Auf den Spuren von William Wallace: Wochenendtrip nach Edinburgh

von Portrait von Thilo Nemitz Thilo Nemitz
Veröffentlicht am 31. August 2013

Als romantischer Naturliebhaber und Mittelalter-Nerd empfinde ich Schottland als absolutes Reisehighlight meiner Vergangenheit. Mit dem schönen Edinburgh und seiner über der Stadt thronenden Festung als Ausgangspunkt, ist Schottland eine wahre Abenteuerreise ins Land der mystischen Seen, Nebel-verhangenen Berge und geschichtsträchtigen Burgen. Von einem beliebigen Flughafen in Deutschland ist der Edinburgh Airport und das Land der Fairys und des Single Malt gerade mal ein bis zwei Flugstunden entfernt.

Einmal in der Stadt angekommen, finden sich Touristen meist recht schnell im neueren Teil der Stadt auf der Princes Street wieder. Hier buhlen viele Schaufenster, Geschäfte und Lokale um die Gunst des Reisenden, während sich gegenüber majestätisch der Burgberg erhebt, auf dessen Plateau das berühmte Edinburgh Castle, der ehemalige Sitz der schottischen Könige, stumm über die Stadt zu wachen scheint. Auf dem Weg zum östlichen Ende der Straße, wo eine Tourist Information mit wertvollen Infos und Kurztrip-Angeboten quer durch Schottland wartet, lohnt sich noch ein kleiner Abstecher in die National Gallery, in der es teils Decken-hohe Riesengemälde zu bewundern gibt. Ansonsten ist natürlich anzuraten möglichst schnell in die mittelalterliche Altstadt abzubiegen und durch die malerischen Gässchen hoch zum Edingburgh Castle zu schlendern. Am Eingang des Schlosses werden Burg-Fans von steinernen Versionen von William Wallace und Robert the Bruce begrüßt, als stimmungsvollen Auftakt zu einer obligatorischen Schlossbesichtigung. Allein der Blick vom Schloss-Plateau über Edinburgh ist schon die Eintrittskarte wert.

Was gibt es sonst noch zu tun in der Stadt? Wer bereits genug Zeit in Pubs verbracht hat und schon „Speisen für Mutige“, wie das legendäre Haggis oder die süße Kalorienbombe der Deep Fried Mars Bars gekostet hat, sollte sich auf jeden Fall noch für eine der vielen nächtlichen „Ghosttours“ anmelden. Auf diesen Nachtwanderungen für Nervenstarke, werden Reisende eine extra Portion gruseliger „Gothic Atmosphere“ tanken können, wenn sie durch unterirdische Katakomben oder über verschiedene Friedhöfe von Edinburgh geführt werden.

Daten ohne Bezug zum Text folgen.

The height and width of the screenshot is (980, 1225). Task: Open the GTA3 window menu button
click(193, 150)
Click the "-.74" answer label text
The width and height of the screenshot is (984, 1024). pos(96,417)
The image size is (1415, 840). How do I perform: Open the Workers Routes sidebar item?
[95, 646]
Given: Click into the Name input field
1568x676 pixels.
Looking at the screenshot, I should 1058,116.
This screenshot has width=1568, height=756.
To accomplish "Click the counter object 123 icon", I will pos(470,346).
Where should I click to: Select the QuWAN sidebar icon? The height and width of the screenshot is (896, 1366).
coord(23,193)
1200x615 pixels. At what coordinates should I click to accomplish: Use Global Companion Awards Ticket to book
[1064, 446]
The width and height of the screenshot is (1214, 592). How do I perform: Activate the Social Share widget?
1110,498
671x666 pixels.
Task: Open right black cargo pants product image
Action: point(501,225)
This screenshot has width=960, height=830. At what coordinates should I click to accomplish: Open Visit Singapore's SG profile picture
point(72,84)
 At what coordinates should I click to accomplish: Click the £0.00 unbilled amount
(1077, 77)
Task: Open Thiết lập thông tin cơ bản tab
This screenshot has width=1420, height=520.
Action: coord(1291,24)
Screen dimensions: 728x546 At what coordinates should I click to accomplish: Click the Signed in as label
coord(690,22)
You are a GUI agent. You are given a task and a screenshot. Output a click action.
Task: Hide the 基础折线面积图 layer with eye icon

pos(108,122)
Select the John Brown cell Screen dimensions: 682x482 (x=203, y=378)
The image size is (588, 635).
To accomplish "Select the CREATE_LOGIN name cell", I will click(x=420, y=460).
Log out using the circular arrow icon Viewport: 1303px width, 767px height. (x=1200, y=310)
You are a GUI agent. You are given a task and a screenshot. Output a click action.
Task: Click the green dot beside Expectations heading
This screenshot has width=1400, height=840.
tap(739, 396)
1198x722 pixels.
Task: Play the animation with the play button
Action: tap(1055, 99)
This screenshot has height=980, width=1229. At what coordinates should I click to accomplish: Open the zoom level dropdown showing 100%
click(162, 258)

Aber ein Trip nach Edinburgh ist nicht nur wegen seiner innerstädtischen Sehenswürdigkeiten lohnend. Dank der übersichtlichen Größe Schottlands – die Fläche des Landes passt fast 5 mal in Deutschland hinein - lassen sich von Edinburgh aus fast alle beliebten Ziele in Schottland im Rahmen von eintägigen Bustrips erreichen. Allein die Fahrt zum Zielort durch die wild romantische Landschaft ist ein Erlebnis für sich. Ich erinnere mich noch genau an die apokalyptische Schönheit der von Blitzen erhellten Sturzbäche in den immergrünen Hängen der Highlands, als ich auf der hüpfenden Bank unseres Busses versuchte Mary Shelleys Frankenstein für die Anglistik-Abschlussprüfung zu lesen. Angenehmere Schauer sind mir seitdem nie mehr über den Rücken gelaufen.

Ein typisches Angebot ist z.B. „Loch Ness & Schottisches Hochland an einem Tag“. Während die Highlands natürlich ein atemberaubendes Naturerlebnis und ein absolutes Muss sind, lebt Loch Ness mehr von der Legende. Monster- und Seeschlangen-Liebhaber muss ich enttäuschen: Außer einer kläglichen Ruine und einem Andenkenshop mit Nessi-Plüschtieren, gibt es hier nichts Außergewöhnliches zu erleben. Alle Lochs, also Seen in Schottland, sind schön und es empfiehlt sich lieber die anderen „Wasserstellen“ auf dem Weg mitzunehmen, anstatt Extrazeit für eine Touristenfalle einzuplanen.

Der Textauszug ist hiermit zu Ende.